Alternative Power

What if… Fracking was banned?

Recently there have been calls for a ban on U.S. oil and natural gas production using hydraulic fracturing (also known as “fracking”), and several states have passed laws banning its use. To investigate such a policy initiative, the American Petroleum Institute (API) turned to OnLocation to provide quantitative modeling and analysis to determine the impacts of an outright ban on fracking. API chose OnLocation because of its reputation for respected and timely analysis of this nature.

OnLocation worked with API to develop the methodology used in API’s recently released study, “America’s Progress at Risk: An Economic Analysis of a Ban on Fracking and Federal Leasing for Natural Gas and Oil Development.” To conduct the study, OnLocation created a customized version of the U.S. Energy Information Administration’s National Energy Modeling System, which is a trusted integrated energy model for conducting energy projections and policy analysis. Assumptions related to a “No Fracking” scenario were input into the customized NF-NEMS model which was used to analyze potential impacts on U.S. economic output, employment, energy prices, and oil and natural gas imports.

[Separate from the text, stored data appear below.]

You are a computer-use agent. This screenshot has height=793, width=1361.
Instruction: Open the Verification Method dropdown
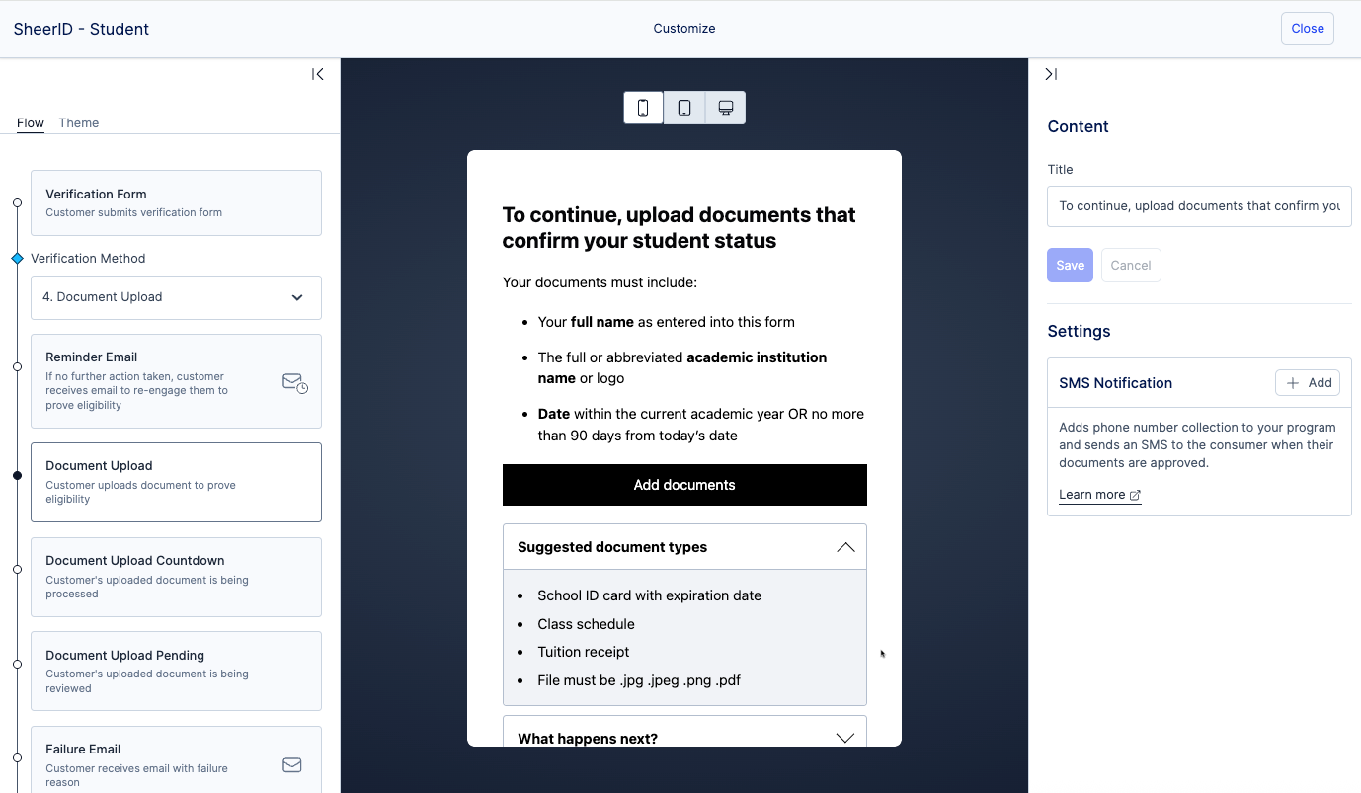coord(176,297)
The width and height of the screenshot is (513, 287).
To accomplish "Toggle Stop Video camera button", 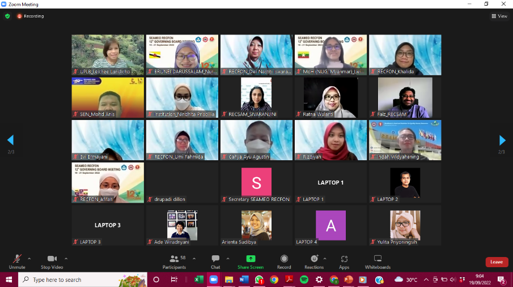I will pos(52,261).
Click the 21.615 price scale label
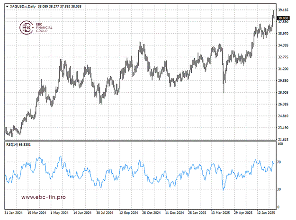The width and height of the screenshot is (296, 220). click(283, 140)

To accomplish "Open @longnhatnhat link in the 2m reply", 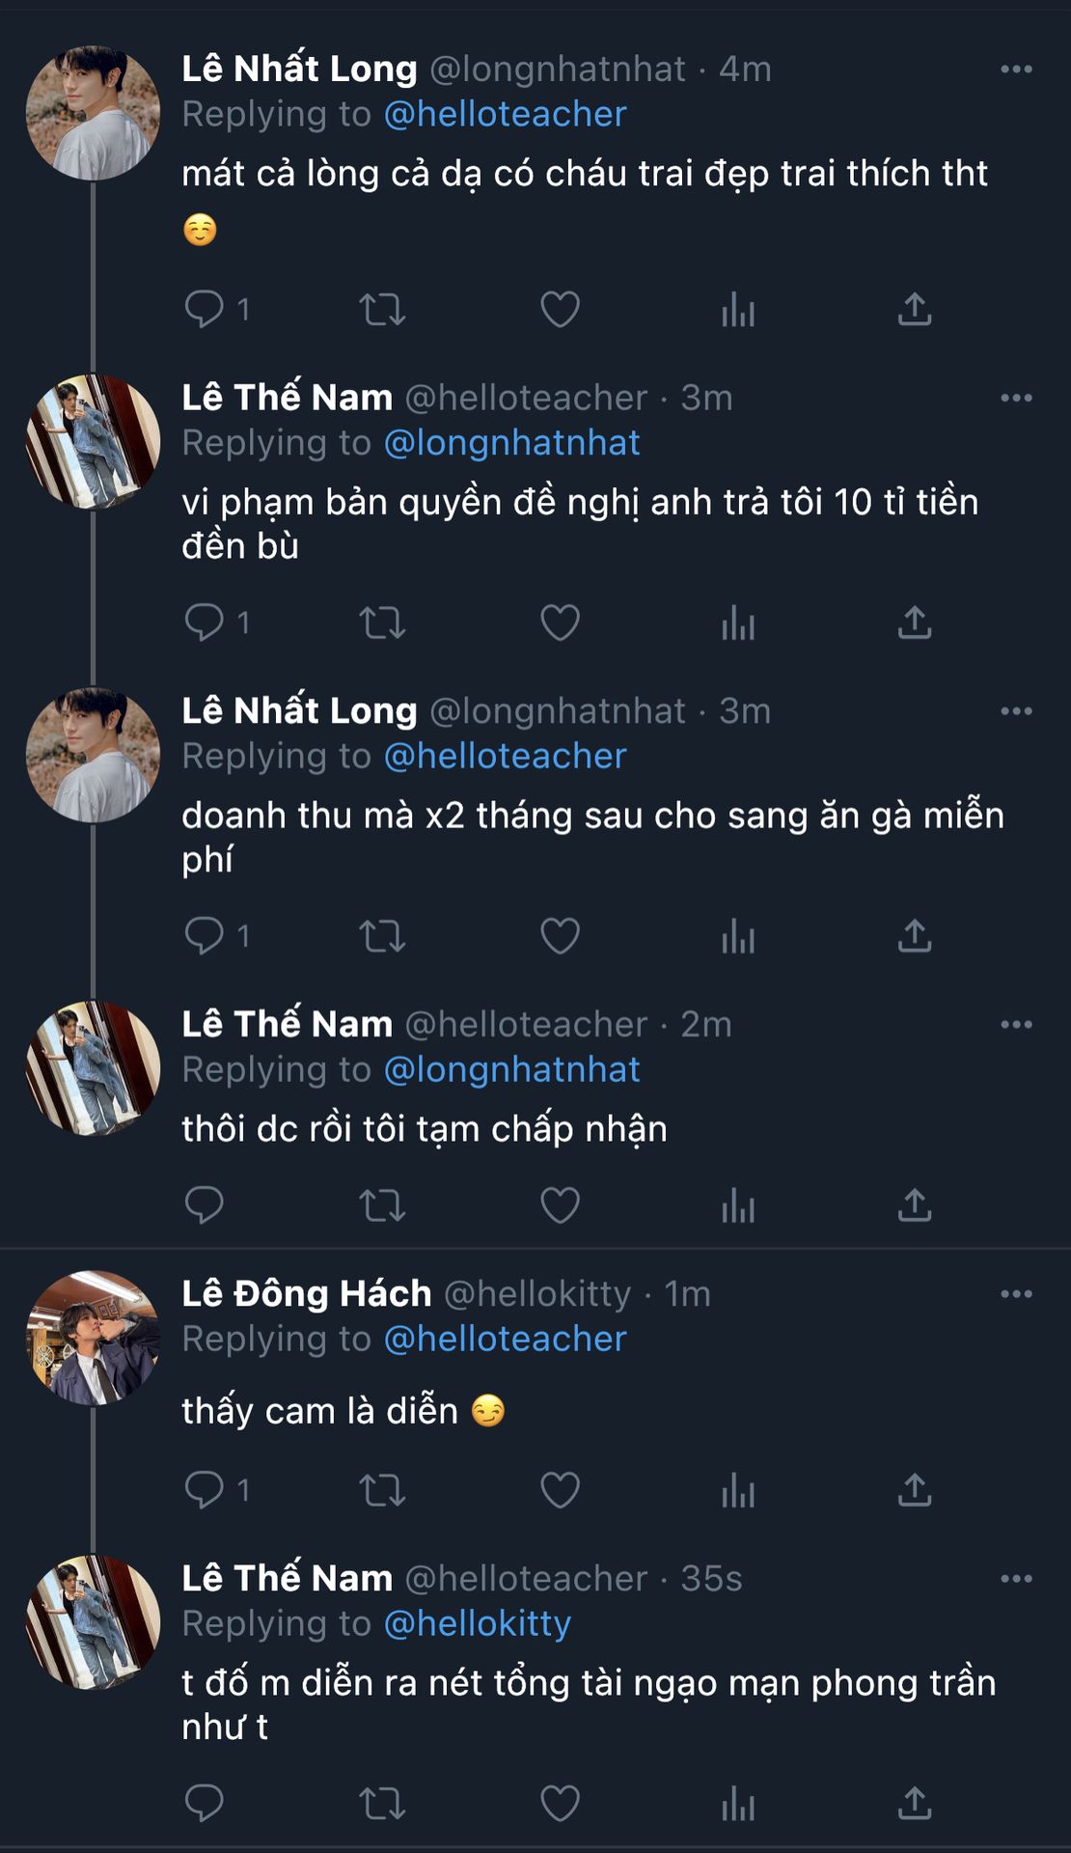I will (x=512, y=1069).
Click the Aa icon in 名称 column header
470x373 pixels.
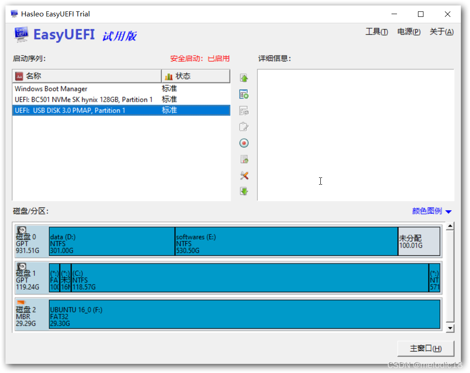tap(19, 76)
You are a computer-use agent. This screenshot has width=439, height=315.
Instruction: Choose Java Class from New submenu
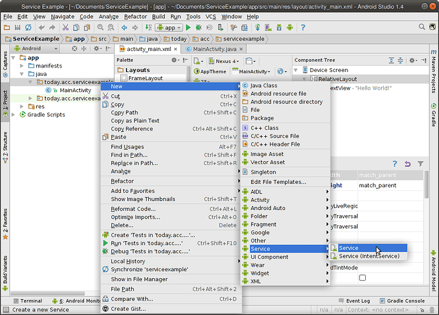(263, 85)
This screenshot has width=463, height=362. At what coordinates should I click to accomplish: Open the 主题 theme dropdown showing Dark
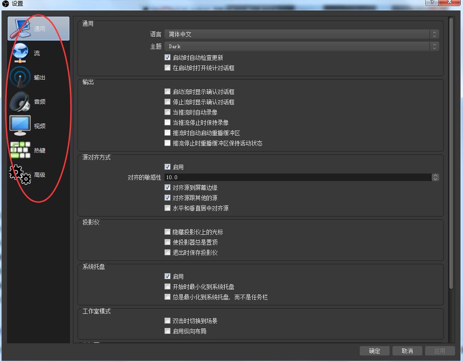click(299, 46)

Far-reaching policies such as an outright ban on fracking, if implemented as starkly as often stated, can have large-scale impacts. “You can’t eliminate the very technology that has enabled the American energy revolution without damaging economic consequences,” said Lessly Goudarzi, founder and CEO of OnLocation, Inc. “As our analysis shows, assuming a full ban on fracking would threaten a U.S. recession and force American consumers to rely more on foreign energy rather than energy produced here in the U.S.”

Specifically, OnLocation’s work supported the following key findings in the event that an outright ban on fracking were to be imposed:

  • API Fracking Ban Analysis A GDP decline of $1.2 trillion and 7.5 million jobs lost by 2022, and an increase in the U.S. trade deficit by a cumulative $3.1 trillion by 2030, with the clear threat that a recession will occur.
  • U.S. households could pay an average of $618 more per year on energy, with residential natural gas prices 58% higher and electricity prices 20% higher, as well as higher costs for other energy commodities.
  • The U.S. would shift from being a net exporter of energy to a net importer, with oil import dependence rising to 40% by 2030, and natural gas import dependence rising to almost 30% by 2030.

The use of horizontal drilling and fracking has increased substantially over the decade and now accounts for more than 95 percent of U.S. natural gas and oil production. As a result, the immediate cessation of all fracking along with restricted access to Federal lands hypothesized in this scenario creates a dramatic shift in U.S. energy markets with significant economic consequences.  As such, it likely represents an extreme scenario.

We recognize that the NF-NEMS model was pushed outside its general operating range given the extreme nature of the scenario assumptions. Despite these limitations, it is OnLocation’s view that the result of the “No Fracking” scenario is directionally correct and within the potential range of outcomes.